Eg data.xlsx has 15k rows, new files should be like data_1.xlsx with 5k rows,data_2.xlsx should be 5-10k and data_3.xlsx should be 10-15k.例如 data.xlsx 有 15k 行,新文件应该像 data_1.xlsx 有 5k 行,data_2.xlsx 应该是 5-10k,data_3.xlsx 应该是 10-15k。

I've got you.我有你。

package com.industries.seanimus;  

import java.io.File;
import java.io.FileOutputStream;
import java.io.IOException;
import java.util.ArrayList;
import java.util.List;

import org.apache.poi.EncryptedDocumentException;
import org.apache.poi.openxml4j.exceptions.InvalidFormatException;
import org.apache.poi.openxml4j.opc.OPCPackage;
import org.apache.poi.ss.usermodel.Cell;
import org.apache.poi.ss.usermodel.DateUtil;
import org.apache.poi.ss.usermodel.Row;
import org.apache.poi.xssf.streaming.SXSSFCell;
import org.apache.poi.xssf.streaming.SXSSFRow;
import org.apache.poi.xssf.streaming.SXSSFSheet;
import org.apache.poi.xssf.streaming.SXSSFWorkbook;
import org.apache.poi.xssf.usermodel.XSSFSheet;
import org.apache.poi.xssf.usermodel.XSSFWorkbook;  

public class ReportSplitter {

    private final String fileName;
    private final int maxRows;

    public ReportSplitter(String fileName, final int maxRows) {

        ZipSecureFile.setMinInflateRatio(0);

        this.fileName = fileName;
        this.maxRows = maxRows;

        try {
            /* Read in the original Excel file. */
            OPCPackage pkg = OPCPackage.open(new File(fileName));
            XSSFWorkbook workbook = new XSSFWorkbook(pkg);
            XSSFSheet sheet = workbook.getSheetAt(0);

            /* Only split if there are more rows than the desired amount. */
            if (sheet.getPhysicalNumberOfRows() >= maxRows) {
                List<SXSSFWorkbook> wbs = splitWorkbook(workbook);
                writeWorkBooks(wbs);
            }
            pkg.close();
        }
        catch (EncryptedDocumentException | IOException | InvalidFormatException e) {
            e.printStackTrace();
        }
    }

    private List<SXSSFWorkbook> splitWorkbook(XSSFWorkbook workbook) {

        List<SXSSFWorkbook> workbooks = new ArrayList<SXSSFWorkbook>();

        SXSSFWorkbook wb = new SXSSFWorkbook();
        SXSSFSheet sh = wb.createSheet();

        SXSSFRow newRow;
        SXSSFCell newCell;

        int rowCount = 0;
        int colCount = 0;

        XSSFSheet sheet = workbook.getSheetAt(0);

        for (Row row : sheet) {
            newRow = sh.createRow(rowCount++);

            /* Time to create a new workbook? */
            if (rowCount == maxRows) {
                workbooks.add(wb);
                wb = new SXSSFWorkbook();
                sh = wb.createSheet();
                rowCount = 0;
            }

            for (Cell cell : row) {
                newCell = newRow.createCell(colCount++);
                newCell = setValue(newCell, cell);

                CellStyle newStyle = wb.createCellStyle();
                newStyle.cloneStyleFrom(cell.getCellStyle());
                newCell.setCellStyle(newStyle);
            }
            colCount = 0;
        }

        /* Only add the last workbook if it has content */
        if (wb.getSheetAt(0).getPhysicalNumberOfRows() > 0) {
            workbooks.add(wb);
        }
        return workbooks;
    }

    /*
     * Grabbing cell contents can be tricky.
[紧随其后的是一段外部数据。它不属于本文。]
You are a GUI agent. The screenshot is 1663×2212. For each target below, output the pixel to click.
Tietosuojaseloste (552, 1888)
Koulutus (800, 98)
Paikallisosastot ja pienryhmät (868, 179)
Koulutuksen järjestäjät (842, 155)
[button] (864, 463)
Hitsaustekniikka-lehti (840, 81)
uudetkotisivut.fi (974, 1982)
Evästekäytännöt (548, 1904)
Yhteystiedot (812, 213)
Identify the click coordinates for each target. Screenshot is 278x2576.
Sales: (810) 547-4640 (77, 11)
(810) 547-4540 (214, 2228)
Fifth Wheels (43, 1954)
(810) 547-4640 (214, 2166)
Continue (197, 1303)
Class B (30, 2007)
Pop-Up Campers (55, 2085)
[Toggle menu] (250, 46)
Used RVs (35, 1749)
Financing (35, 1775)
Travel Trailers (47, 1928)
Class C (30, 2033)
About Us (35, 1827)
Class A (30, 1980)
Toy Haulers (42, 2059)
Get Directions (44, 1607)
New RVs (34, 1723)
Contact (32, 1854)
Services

We first need to determine what
     * type of cell it is.
     */
    private SXSSFCell setValue(SXSSFCell newCell, Cell cell) {
        switch (cell.getCellType()) {
        case Cell.CELL_TYPE_STRING: 
            newCell.setCellValue(cell.getRichStringCellValue().getString());
            break;
        case Cell.CELL_TYPE_NUMERIC:
            if (DateUtil.isCellDateFormatted(cell)) {
                newCell.setCellValue(cell.getDateCellValue());
            } else {
                newCell.setCellValue(cell.getNumericCellValue());
            }
            break;
        case Cell.CELL_TYPE_BOOLEAN:
            newCell.setCellValue(cell.getBooleanCellValue());
            break;
        case Cell.CELL_TYPE_FORMULA:
            newCell.setCellFormula(cell.getCellFormula());
            break;
        default:
            System.out.println("Could not determine cell type");
        }
        return newCell;
    }

    /* Write all the workbooks to disk. */
    private void writeWorkBooks(List<SXSSFWorkbook> wbs) {
        FileOutputStream out;
        try {
            for (int i = 0; i < wbs.size(); i++) {
                String newFileName = fileName.substring(0, fileName.length() - 5);
                out = new FileOutputStream(new File(newFileName + "_" + (i + 1) + ".xlsx"));
                wbs.get(i).write(out);
                out.close();
            }
        } catch (IOException e) {
            e.printStackTrace();
        }
    }

    public static void main(String[] args){
        /* This will create a new workbook every 1000 rows. */
        new ReportSplitter("Data.xlsx", 1000);
    }

}

A few notes:一些注意事项:

  • For writing the workbooks, I use SXSSFWorkbook .为了编写工作簿,我使用SXSSFWorkbook It's a lot faster than HSSF or XSSF, as it doesn't hold everything in memory before writing (which causes a horrible gc mess).它比 HSSF 或 XSSF 快得多,因为它在写入之前不会将所有内容保存在内存中(这会导致可怕的 gc 混乱)。

  • The Busy Developer's Guide is your friend for learning Apache POI ;) Busy Developer's Guide是您学习 Apache POI 的朋友;)

ENJOY!享受!


EDIT: I've updated the code to copy cell styles as well. 编辑:我已经更新了代码以复制单元格样式。 Two things to note about this: 关于这点需要注意两点:

  • Copying styles will SLOW things down considerably.复制样式会大大减慢速度。
  • POI creates a template file that may become too big to be uncompressed, throwing a Zip bomb detected error. POI 创建的模板文件可能会变得太大而无法解压缩,从而引发Zip 炸弹检测错误。 You can fix this by changing the minimum inflation ratio via ZipSecureFile.setMinInflateRatio(0) .您可以通过ZipSecureFile.setMinInflateRatio(0)更改最小通货膨胀率来解决此问题。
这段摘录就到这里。